• Goal of the exercise:
Count the lines in the records below that contain the string "label", and give only the number.

[Records from a data source]
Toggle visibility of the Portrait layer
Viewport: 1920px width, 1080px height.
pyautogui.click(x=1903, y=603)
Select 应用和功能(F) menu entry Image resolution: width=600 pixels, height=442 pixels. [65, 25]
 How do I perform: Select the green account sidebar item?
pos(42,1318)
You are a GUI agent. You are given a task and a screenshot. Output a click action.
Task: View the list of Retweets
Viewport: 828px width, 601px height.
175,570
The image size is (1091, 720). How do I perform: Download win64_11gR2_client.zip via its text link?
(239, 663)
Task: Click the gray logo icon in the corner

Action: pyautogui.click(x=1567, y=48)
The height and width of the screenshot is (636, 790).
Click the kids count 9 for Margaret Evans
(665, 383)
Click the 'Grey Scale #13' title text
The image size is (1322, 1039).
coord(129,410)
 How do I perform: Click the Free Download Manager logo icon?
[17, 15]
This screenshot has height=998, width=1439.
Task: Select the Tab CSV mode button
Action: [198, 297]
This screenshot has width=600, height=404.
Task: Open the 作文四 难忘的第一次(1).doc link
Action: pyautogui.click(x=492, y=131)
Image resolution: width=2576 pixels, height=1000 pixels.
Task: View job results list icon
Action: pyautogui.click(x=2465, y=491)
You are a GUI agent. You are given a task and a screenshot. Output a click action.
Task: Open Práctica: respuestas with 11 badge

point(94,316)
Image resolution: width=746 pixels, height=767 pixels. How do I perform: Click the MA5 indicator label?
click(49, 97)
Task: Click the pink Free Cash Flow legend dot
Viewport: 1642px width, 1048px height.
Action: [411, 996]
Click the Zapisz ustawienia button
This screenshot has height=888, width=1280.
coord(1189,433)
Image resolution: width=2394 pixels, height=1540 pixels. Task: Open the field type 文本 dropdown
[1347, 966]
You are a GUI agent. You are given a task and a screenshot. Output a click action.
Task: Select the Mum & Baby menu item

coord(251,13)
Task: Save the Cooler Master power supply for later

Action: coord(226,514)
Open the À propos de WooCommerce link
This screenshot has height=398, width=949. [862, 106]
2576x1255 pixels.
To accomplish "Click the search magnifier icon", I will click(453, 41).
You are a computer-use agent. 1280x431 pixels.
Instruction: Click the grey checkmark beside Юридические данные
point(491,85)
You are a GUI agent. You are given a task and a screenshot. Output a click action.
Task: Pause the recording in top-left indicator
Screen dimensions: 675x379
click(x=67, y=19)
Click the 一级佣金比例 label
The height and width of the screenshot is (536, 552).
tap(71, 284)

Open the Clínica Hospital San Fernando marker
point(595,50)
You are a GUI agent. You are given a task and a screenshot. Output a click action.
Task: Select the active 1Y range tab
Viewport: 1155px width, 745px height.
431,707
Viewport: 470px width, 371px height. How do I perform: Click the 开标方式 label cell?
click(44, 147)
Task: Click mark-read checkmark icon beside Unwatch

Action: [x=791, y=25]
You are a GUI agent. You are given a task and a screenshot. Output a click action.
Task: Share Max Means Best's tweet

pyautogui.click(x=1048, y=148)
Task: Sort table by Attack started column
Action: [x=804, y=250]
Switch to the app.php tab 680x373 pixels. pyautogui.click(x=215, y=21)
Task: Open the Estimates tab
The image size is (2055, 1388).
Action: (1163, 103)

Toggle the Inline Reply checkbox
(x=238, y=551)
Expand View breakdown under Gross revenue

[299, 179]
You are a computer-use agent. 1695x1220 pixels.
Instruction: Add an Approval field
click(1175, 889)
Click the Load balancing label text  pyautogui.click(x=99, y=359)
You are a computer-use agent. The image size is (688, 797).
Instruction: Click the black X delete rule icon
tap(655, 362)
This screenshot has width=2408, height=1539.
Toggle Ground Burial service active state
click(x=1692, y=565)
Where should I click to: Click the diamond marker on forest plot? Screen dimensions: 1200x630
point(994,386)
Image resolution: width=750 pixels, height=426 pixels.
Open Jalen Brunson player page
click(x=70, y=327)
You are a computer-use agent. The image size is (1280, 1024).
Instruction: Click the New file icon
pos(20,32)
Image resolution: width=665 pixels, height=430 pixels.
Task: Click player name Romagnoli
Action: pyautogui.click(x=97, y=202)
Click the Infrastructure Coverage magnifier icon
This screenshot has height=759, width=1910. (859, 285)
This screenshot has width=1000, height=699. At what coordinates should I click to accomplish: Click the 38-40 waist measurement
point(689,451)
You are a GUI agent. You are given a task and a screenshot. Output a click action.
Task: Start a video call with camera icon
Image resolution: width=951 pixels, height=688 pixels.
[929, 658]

• Solution for this problem:
4